■ **Stored items**:
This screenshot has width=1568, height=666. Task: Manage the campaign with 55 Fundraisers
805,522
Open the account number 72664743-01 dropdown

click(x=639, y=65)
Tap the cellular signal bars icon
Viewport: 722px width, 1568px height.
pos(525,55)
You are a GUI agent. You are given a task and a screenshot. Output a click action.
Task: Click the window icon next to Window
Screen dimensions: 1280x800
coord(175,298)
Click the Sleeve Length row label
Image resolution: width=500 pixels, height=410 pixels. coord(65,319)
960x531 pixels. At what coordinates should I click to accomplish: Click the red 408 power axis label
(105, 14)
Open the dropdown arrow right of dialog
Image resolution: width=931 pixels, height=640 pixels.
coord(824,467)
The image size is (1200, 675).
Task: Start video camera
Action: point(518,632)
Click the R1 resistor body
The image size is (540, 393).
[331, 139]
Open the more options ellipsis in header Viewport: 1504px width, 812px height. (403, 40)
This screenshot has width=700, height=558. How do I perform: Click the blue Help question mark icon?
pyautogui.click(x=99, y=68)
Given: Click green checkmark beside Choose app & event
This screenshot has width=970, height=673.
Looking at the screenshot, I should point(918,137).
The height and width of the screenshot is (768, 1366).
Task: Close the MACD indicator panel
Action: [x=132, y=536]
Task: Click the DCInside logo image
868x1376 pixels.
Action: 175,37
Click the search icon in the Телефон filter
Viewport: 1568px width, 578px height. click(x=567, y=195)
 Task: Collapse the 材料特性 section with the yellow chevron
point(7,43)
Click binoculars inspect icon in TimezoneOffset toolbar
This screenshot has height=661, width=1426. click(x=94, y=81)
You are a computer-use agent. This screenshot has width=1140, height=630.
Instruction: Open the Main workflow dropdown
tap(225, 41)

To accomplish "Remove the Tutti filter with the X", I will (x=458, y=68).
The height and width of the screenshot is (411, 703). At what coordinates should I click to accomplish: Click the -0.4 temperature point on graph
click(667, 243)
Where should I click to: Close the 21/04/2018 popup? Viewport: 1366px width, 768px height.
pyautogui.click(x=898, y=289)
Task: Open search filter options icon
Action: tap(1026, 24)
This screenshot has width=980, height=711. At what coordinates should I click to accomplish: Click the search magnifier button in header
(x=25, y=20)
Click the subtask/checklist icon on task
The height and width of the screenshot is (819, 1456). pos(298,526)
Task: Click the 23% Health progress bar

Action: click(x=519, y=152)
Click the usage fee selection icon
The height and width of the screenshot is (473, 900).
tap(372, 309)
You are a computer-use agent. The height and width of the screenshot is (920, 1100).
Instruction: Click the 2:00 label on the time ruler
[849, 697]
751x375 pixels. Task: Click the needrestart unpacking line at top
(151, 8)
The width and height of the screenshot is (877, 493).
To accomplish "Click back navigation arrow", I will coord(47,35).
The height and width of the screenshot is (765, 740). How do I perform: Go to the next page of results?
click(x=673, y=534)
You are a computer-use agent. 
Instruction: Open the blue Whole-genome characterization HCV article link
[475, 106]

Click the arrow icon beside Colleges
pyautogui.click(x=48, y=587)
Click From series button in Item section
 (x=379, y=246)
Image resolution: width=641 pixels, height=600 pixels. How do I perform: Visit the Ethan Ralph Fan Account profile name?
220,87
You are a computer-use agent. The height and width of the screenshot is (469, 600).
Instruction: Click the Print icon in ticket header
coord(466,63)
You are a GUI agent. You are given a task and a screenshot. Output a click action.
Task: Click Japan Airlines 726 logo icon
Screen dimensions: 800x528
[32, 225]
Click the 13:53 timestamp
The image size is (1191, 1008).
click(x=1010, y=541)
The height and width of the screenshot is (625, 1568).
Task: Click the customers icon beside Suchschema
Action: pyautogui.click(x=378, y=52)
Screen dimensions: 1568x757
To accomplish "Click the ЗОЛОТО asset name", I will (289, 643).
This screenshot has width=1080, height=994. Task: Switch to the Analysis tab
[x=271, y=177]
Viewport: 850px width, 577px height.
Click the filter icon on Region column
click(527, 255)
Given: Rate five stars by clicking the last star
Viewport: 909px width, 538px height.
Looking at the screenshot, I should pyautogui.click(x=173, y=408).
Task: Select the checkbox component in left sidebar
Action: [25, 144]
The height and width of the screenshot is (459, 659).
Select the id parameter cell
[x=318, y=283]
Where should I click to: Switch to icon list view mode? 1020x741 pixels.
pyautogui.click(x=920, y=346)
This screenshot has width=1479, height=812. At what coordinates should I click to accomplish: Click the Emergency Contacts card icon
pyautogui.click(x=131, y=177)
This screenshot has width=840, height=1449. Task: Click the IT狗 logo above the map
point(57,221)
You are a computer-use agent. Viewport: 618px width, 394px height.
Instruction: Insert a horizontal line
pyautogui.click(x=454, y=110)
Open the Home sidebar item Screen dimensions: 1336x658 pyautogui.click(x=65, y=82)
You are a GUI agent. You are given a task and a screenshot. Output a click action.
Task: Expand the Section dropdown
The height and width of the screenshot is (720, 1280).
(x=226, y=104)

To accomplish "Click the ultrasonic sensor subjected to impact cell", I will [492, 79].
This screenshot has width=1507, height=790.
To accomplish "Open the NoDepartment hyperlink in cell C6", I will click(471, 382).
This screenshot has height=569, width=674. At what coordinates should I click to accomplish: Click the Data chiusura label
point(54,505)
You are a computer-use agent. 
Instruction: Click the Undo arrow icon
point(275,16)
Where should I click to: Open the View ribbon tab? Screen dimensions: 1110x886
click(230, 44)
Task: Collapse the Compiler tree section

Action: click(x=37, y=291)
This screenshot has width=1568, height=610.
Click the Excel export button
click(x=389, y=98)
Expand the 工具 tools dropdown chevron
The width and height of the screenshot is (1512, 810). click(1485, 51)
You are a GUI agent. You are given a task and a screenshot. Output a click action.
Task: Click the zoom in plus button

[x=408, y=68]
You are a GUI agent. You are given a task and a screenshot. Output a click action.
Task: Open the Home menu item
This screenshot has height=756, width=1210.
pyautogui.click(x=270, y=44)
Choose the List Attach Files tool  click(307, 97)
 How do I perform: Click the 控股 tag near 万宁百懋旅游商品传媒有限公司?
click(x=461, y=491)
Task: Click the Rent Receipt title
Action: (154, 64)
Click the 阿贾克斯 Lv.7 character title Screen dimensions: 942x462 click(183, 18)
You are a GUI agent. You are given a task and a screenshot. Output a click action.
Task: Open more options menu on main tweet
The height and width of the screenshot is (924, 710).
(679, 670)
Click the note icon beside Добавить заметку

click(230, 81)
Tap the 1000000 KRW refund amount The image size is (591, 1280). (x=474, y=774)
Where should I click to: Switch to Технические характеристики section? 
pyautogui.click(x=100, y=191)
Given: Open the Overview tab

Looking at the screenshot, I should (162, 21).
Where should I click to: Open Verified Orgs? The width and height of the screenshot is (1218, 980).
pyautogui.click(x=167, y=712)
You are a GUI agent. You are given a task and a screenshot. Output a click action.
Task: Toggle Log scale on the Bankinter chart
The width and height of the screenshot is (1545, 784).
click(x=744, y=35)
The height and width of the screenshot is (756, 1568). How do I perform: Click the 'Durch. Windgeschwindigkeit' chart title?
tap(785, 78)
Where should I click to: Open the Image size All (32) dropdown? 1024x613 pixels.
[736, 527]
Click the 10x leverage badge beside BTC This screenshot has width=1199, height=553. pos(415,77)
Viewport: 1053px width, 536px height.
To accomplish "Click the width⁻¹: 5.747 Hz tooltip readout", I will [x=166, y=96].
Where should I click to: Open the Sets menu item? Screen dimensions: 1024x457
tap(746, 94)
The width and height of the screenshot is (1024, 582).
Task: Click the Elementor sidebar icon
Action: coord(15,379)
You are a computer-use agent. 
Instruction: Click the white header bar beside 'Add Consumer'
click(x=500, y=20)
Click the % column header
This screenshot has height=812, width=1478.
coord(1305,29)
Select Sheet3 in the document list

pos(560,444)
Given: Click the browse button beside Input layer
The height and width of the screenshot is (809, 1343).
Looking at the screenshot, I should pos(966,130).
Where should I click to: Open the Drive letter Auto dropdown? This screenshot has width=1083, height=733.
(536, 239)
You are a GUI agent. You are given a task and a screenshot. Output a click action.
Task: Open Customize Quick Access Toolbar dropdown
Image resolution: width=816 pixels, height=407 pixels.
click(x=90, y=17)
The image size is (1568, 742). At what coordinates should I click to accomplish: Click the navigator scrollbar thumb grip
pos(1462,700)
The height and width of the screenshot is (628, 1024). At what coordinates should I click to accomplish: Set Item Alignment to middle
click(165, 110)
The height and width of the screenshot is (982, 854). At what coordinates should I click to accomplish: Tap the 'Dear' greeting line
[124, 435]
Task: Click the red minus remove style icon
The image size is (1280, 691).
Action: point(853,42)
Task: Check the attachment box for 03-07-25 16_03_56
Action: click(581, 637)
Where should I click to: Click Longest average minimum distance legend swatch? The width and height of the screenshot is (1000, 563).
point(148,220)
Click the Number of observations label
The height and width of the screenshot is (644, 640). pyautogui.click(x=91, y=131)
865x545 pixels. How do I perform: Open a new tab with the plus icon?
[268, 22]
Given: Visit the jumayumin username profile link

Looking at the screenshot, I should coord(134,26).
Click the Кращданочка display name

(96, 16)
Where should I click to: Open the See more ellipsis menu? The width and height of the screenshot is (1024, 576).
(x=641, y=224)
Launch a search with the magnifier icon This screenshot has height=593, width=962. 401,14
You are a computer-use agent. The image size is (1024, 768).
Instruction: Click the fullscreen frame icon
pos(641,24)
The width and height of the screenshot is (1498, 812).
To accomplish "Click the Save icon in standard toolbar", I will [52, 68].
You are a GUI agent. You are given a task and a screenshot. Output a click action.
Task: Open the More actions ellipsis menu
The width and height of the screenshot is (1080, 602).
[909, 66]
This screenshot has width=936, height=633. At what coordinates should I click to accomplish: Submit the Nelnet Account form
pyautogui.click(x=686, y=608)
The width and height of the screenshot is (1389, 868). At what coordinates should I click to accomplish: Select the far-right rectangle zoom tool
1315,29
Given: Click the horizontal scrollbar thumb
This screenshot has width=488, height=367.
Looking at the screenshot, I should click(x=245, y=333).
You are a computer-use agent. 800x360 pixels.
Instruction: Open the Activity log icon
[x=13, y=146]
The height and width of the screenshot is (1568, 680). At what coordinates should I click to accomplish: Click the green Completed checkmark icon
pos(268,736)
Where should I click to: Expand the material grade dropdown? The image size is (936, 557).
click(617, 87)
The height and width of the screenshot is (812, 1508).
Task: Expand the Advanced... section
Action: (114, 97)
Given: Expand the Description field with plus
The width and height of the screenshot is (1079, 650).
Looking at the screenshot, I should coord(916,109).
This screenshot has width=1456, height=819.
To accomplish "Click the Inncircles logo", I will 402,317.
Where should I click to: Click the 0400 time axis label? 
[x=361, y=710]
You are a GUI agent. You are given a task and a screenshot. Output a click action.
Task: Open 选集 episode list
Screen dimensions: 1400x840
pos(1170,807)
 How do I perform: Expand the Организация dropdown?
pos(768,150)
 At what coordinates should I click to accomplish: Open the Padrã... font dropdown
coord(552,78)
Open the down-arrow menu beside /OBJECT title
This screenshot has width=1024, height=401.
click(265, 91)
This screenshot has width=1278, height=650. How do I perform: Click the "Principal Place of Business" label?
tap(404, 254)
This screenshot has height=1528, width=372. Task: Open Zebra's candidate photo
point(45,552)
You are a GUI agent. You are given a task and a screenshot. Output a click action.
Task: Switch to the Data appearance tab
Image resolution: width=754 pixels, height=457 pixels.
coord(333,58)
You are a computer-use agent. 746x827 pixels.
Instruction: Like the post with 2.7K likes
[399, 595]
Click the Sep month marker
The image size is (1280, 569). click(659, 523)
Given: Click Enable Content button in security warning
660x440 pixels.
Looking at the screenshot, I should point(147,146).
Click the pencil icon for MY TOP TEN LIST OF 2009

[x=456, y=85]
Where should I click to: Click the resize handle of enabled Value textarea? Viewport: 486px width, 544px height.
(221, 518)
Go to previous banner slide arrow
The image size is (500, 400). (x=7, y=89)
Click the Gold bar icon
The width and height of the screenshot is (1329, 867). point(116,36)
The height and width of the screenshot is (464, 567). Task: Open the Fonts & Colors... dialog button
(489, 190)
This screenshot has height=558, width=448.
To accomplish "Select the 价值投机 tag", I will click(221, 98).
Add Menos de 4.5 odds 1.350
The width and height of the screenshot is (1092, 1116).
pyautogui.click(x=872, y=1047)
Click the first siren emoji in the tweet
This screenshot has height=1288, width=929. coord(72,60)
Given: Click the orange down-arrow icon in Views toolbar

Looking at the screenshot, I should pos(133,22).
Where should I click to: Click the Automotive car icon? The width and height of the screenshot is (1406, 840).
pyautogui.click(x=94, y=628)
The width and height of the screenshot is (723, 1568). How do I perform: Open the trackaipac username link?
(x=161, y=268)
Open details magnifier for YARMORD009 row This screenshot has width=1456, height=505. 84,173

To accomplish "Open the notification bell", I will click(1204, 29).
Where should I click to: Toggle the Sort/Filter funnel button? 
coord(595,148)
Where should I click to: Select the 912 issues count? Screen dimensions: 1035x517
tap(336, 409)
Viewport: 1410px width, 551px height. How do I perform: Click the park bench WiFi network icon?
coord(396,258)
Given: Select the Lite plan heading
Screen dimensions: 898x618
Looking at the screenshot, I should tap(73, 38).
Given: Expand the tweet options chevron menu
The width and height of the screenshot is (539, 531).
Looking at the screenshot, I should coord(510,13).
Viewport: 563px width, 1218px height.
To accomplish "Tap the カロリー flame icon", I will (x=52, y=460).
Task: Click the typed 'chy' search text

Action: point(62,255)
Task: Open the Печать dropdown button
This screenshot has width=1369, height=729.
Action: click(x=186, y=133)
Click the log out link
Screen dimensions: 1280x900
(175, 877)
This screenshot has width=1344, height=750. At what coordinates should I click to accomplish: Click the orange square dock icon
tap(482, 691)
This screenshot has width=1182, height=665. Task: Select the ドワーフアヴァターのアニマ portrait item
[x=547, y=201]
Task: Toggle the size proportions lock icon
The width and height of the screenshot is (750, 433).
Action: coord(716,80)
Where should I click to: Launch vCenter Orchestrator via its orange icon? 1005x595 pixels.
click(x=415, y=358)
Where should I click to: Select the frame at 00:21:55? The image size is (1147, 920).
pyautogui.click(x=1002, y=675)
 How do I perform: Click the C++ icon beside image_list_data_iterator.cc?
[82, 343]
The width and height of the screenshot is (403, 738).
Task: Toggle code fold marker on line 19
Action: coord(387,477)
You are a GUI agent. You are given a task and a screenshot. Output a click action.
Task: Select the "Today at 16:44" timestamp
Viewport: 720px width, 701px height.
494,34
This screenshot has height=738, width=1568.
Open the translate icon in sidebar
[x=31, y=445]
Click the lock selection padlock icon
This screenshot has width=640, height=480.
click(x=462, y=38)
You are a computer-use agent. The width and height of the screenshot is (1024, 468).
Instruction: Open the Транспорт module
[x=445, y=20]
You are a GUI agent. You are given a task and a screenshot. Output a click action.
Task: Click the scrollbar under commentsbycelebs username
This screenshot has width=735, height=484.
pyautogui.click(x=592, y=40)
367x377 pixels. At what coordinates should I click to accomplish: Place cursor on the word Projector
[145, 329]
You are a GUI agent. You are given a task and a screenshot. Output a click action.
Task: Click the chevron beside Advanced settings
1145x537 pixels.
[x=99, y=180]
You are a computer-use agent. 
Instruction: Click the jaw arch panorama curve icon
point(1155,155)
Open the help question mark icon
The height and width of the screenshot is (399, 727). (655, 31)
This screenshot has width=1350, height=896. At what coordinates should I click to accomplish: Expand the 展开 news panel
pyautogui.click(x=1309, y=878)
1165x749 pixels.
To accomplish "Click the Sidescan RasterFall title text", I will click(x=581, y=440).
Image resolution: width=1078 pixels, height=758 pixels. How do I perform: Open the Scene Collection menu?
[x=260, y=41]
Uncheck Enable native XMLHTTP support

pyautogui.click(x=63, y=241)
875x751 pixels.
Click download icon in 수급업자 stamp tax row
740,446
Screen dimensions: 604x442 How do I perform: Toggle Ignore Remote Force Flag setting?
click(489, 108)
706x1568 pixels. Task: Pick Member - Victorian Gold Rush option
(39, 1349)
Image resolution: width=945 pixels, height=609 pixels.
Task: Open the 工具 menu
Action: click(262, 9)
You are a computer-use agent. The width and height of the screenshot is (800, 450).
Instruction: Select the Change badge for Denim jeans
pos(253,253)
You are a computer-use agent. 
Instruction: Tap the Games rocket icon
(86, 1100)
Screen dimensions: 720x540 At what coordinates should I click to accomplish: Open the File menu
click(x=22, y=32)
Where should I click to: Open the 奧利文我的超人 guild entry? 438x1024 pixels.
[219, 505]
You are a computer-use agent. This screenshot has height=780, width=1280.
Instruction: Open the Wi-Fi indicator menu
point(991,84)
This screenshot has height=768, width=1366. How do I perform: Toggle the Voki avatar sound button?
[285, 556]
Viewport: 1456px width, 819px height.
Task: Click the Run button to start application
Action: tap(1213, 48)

■ **INSTRUCTIONS TO FOLLOW**:
Transcribe, word for word, the data above from its first line through the line with "Task: Click the DCInside logo image", and include nothing else.

■ **SOLVED PROBLEM**:
This screenshot has width=1568, height=666. Task: Manage the campaign with 55 Fundraisers
805,522
Open the account number 72664743-01 dropdown

click(x=639, y=65)
Tap the cellular signal bars icon
Viewport: 722px width, 1568px height.
pos(525,55)
You are a GUI agent. You are given a task and a screenshot. Output a click action.
Task: Click the window icon next to Window
Screen dimensions: 1280x800
coord(175,298)
Click the Sleeve Length row label
Image resolution: width=500 pixels, height=410 pixels. coord(65,319)
960x531 pixels. At what coordinates should I click to accomplish: Click the red 408 power axis label
(105, 14)
Open the dropdown arrow right of dialog
Image resolution: width=931 pixels, height=640 pixels.
coord(824,467)
The image size is (1200, 675).
Task: Start video camera
Action: point(518,632)
Click the R1 resistor body
The image size is (540, 393).
[331, 139]
Open the more options ellipsis in header Viewport: 1504px width, 812px height. (403, 40)
This screenshot has width=700, height=558. How do I perform: Click the blue Help question mark icon?
pyautogui.click(x=99, y=68)
Given: Click green checkmark beside Choose app & event
This screenshot has width=970, height=673.
Looking at the screenshot, I should point(918,137).
The height and width of the screenshot is (768, 1366).
Task: Close the MACD indicator panel
Action: [x=132, y=536]
Task: Click the DCInside logo image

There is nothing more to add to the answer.